Sendo um negociador, os analistas dizem que é provavelmente o homem capaz de “atar” as facções, mantendo-as unidas. Para já, tem o apoio declarado dos militares, essenciais na revolução socialista de Chávez e que se mantêm presentes no conselho revolucionário que junta políticos e tropas.

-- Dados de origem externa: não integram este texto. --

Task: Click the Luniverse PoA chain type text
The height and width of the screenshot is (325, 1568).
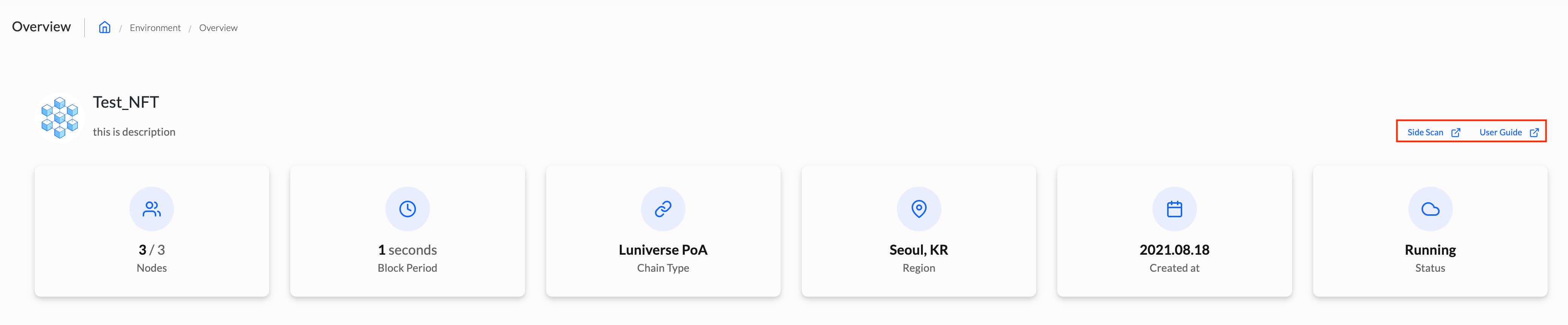Action: [x=663, y=250]
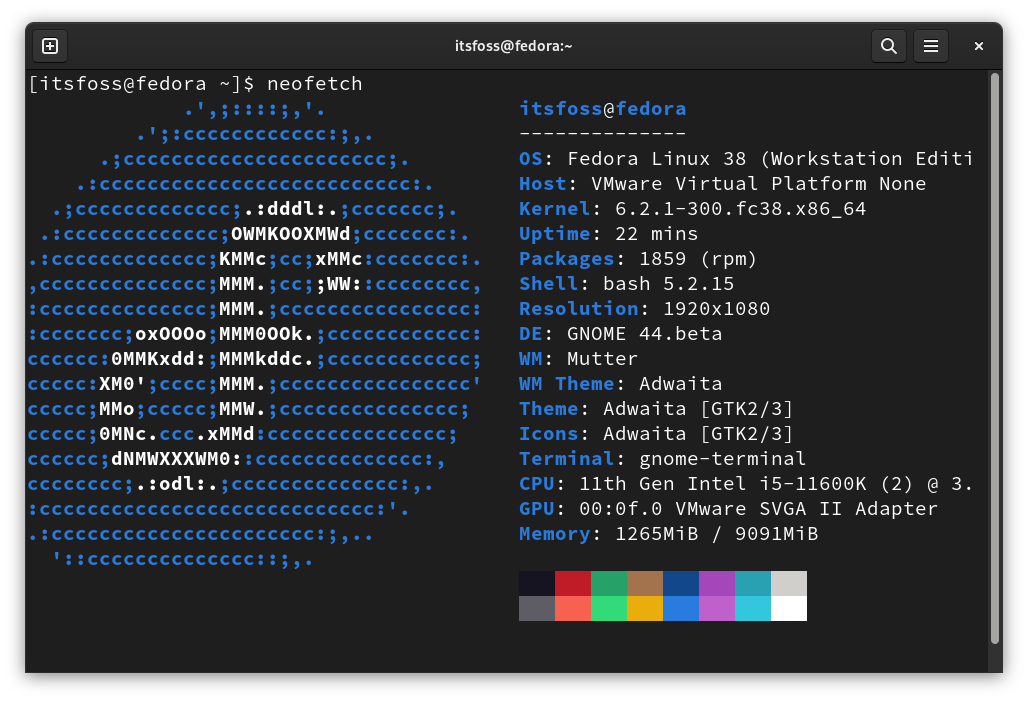Image resolution: width=1028 pixels, height=701 pixels.
Task: Click the search icon in the header bar
Action: [x=888, y=46]
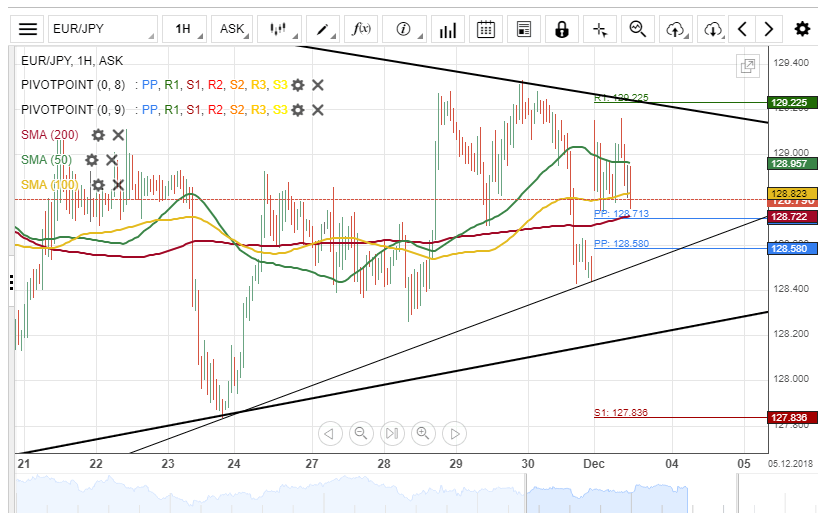Click the bar chart volume icon
The width and height of the screenshot is (828, 522).
(x=448, y=29)

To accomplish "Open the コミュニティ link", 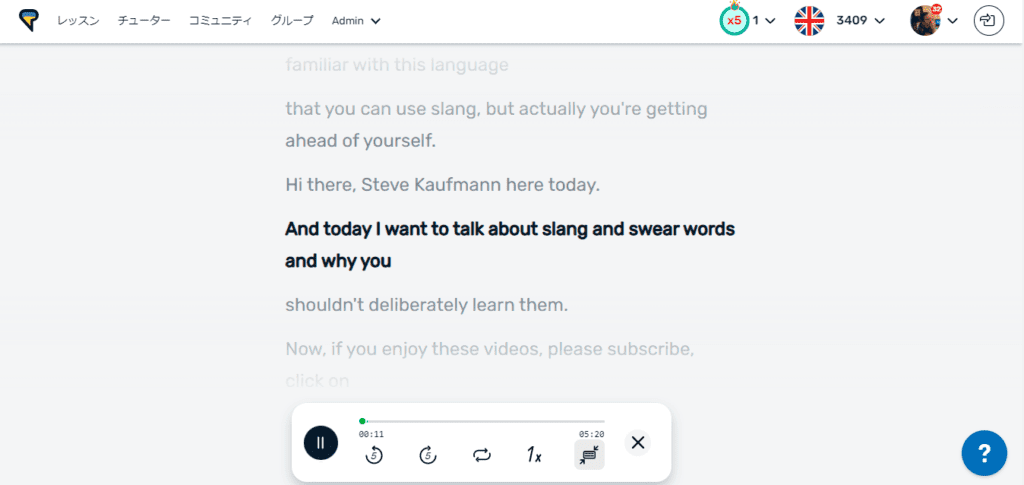I will tap(220, 21).
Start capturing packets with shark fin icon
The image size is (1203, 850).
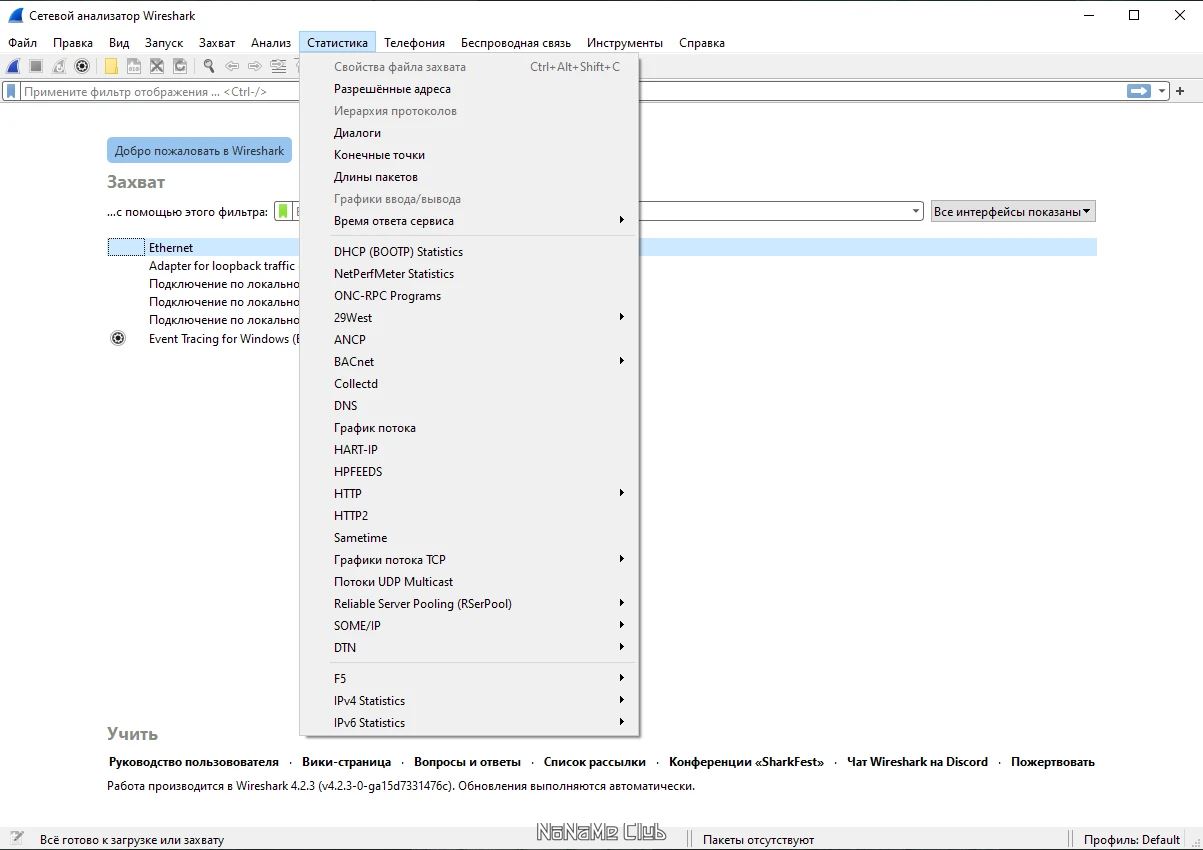14,66
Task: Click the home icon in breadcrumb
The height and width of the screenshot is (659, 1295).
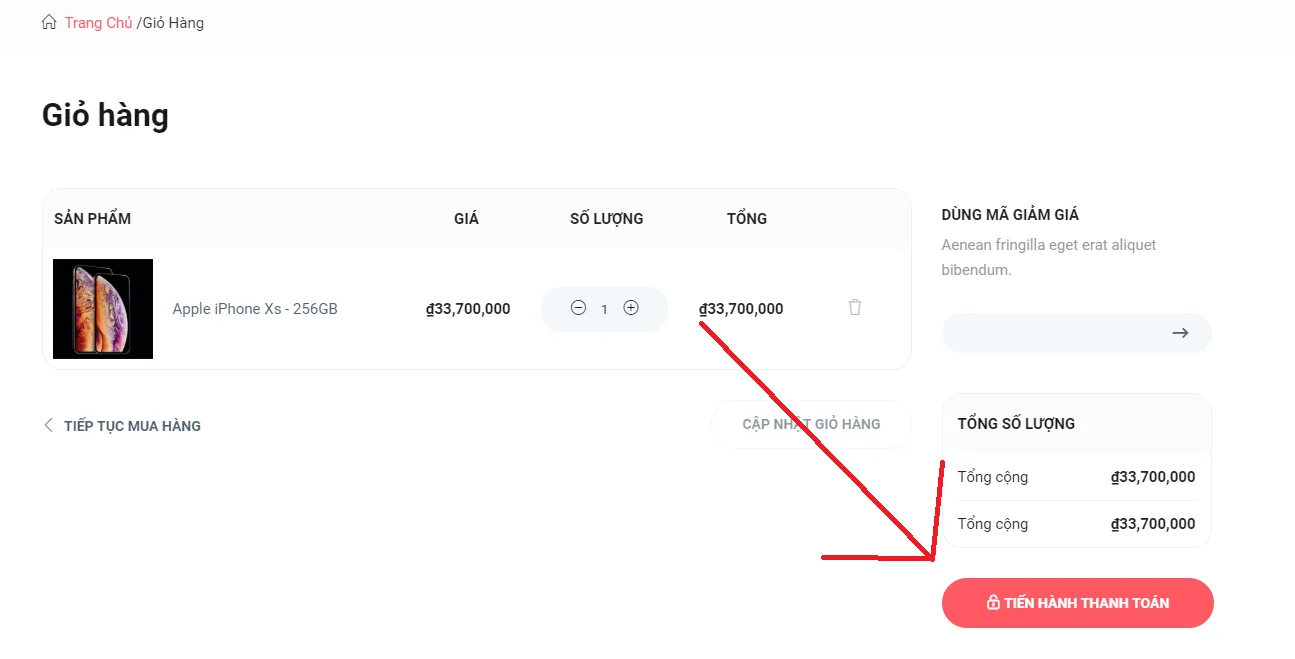Action: click(x=49, y=22)
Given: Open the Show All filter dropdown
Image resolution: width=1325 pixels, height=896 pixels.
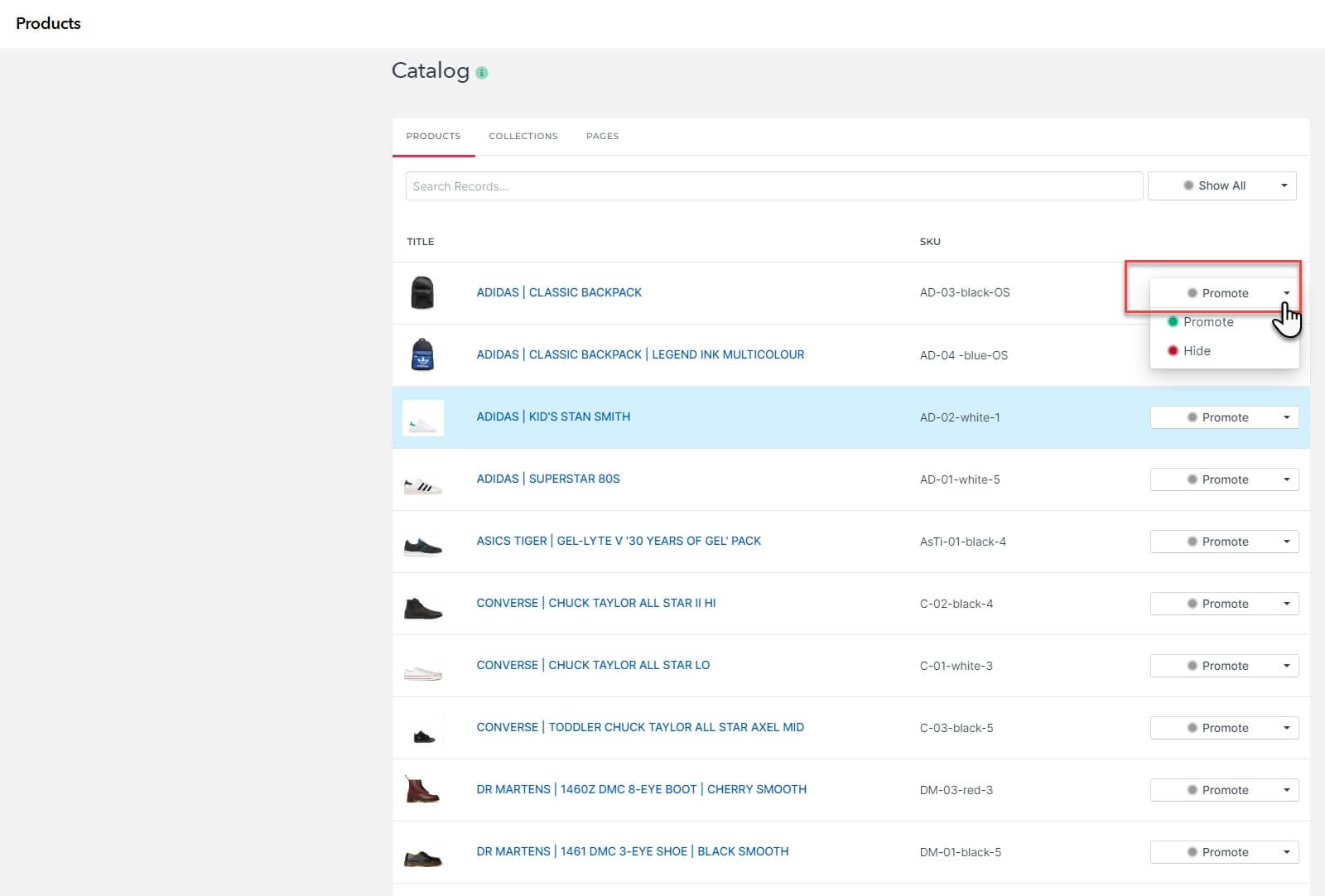Looking at the screenshot, I should [1284, 185].
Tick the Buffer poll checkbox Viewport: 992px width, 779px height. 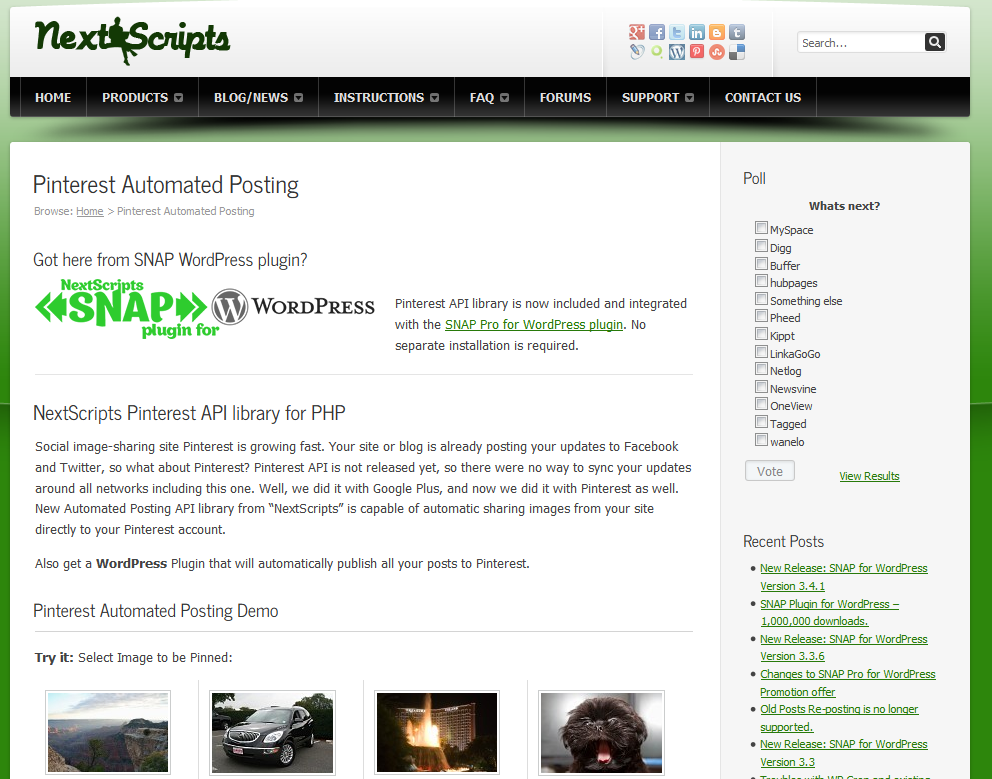tap(761, 263)
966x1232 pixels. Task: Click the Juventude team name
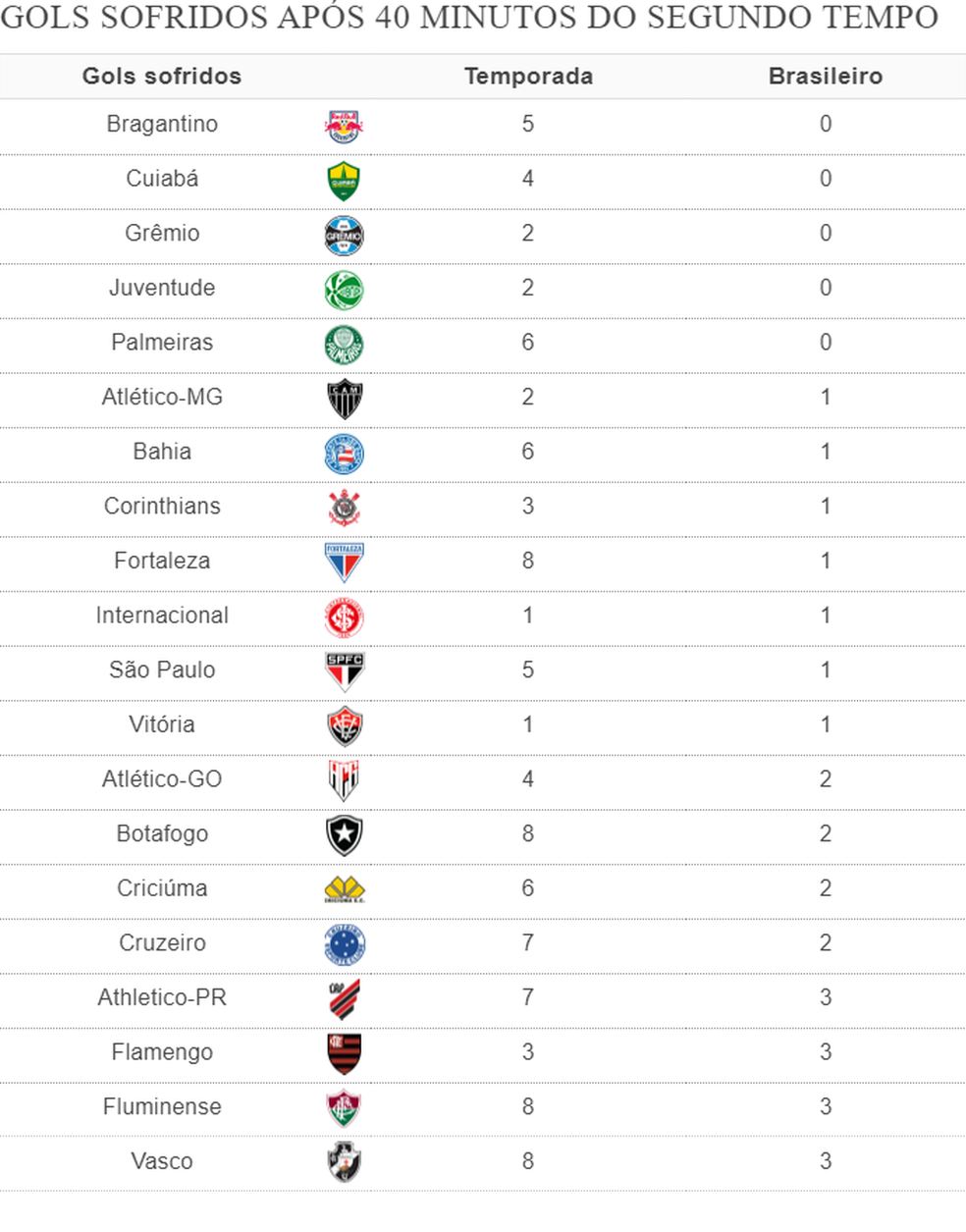click(162, 289)
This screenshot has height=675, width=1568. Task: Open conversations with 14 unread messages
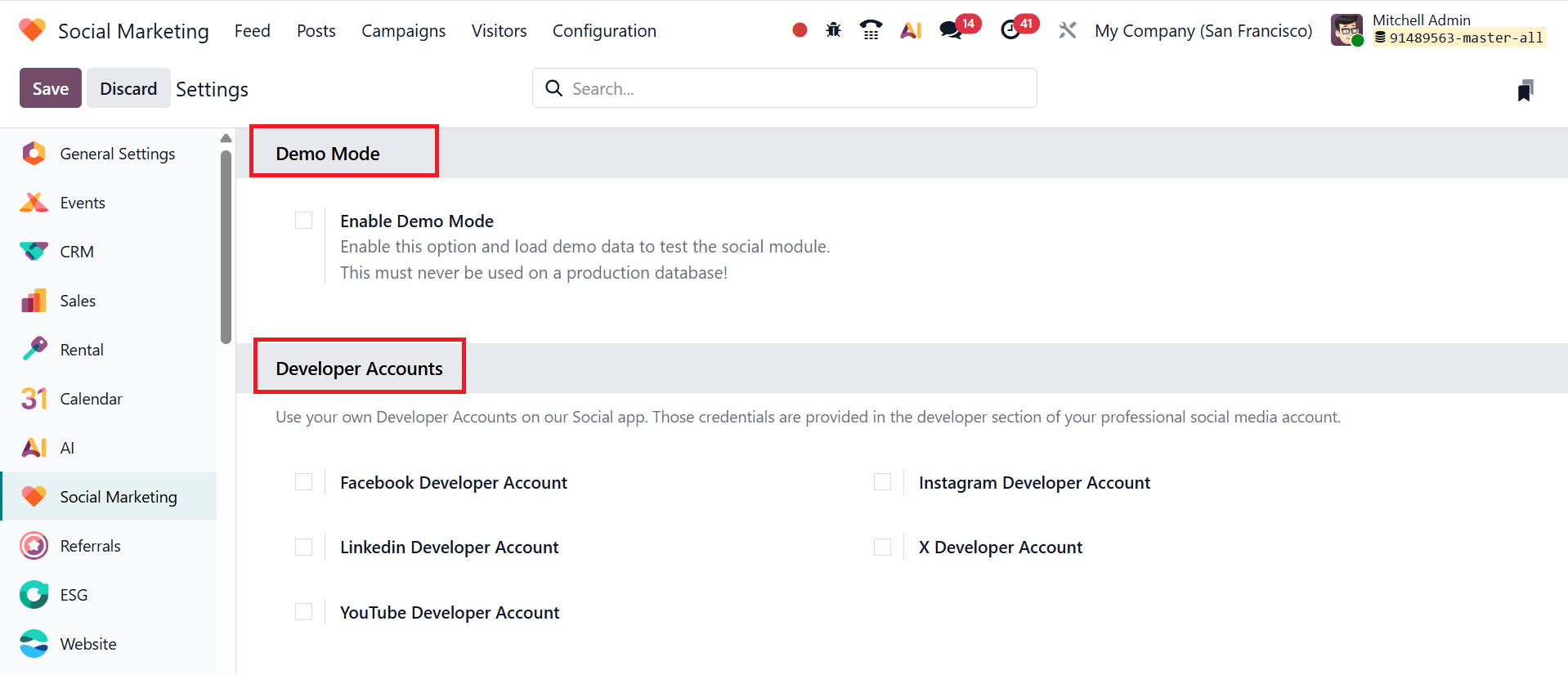click(x=951, y=30)
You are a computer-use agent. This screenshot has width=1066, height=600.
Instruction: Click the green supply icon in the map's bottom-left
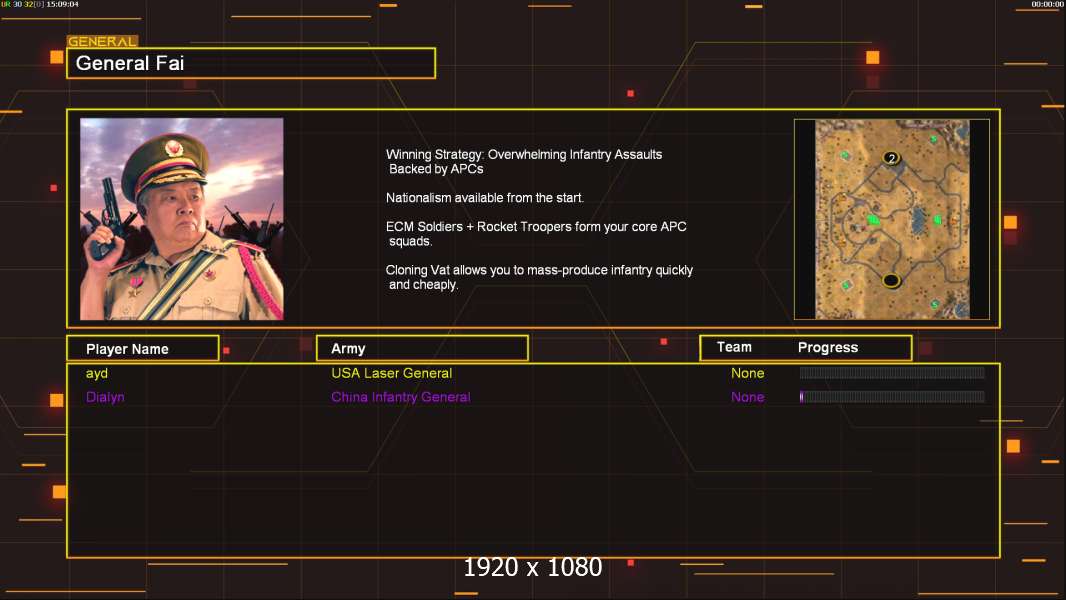tap(846, 285)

No campo da oposição, a escolha parece também ser óbvia, mas podem surgir surpresas. Unidos numa frente, a Mesa da União Democrática, os principais partidos e grupos da oposição deram início nas últimas semanas a sessões de debate para escolher um candidato unificador numas futuras presidenciais. O favorito é o governador Henrique Capriles, que enfrentou Chávez nas eleições de Outubro de 2012. Foi derrotado, mas conseguiu a mais alta percentagem de votos de um candidato que enfrentou Chávez; 55% contra 44%.
Chávez foi reeleito em Outubro e, apesar de não ter tomado posse na data prevista, o Supremo Tribunal entendeu que, por já estar em exercício, poderia ser empossado mais tarde. O poder não chegou assim a transitar então para o presidente do Parlamento, o que só agora, com a morte de Chávez, irá acontecer.
Capriles foi quem deu a cara pela oposição após a notícia da morte de Chávez. “A minha solidariedade vai para a família e para os seguidores do Presidente Hugo Chávez, defendemos a unidade dos venezuelanos neste momento.” Um comentário curto, mas que obrigou Maduro a reagir, considerando-o apropriado e educado. “Em momentos difíceis, devemos demonstrar o nosso profundo amor e respeito pela Venezuela”, disse ainda Capriles, já um tom de pré-campanha.
Chávez será sepultado na sexta-feira. No dia seguinte, a cordialidade começará a desaparecer; quando for marcada a data das eleições, o tom irá adensar-se e a campanha eleitoral será dura. Maduro contra Capriles é o cenário mais provável e um deles será o “digno herdeiro”. Maduro, herdeiro de Chávez, pode beneficiar da galvanização que a morte do comandante deu à sua revolução. Caprilles, o anti-herdeiro, é representante da percentagem de venezuelanos cansados da revolução socialista e que sonham com um modelo que não sabem bem qual é.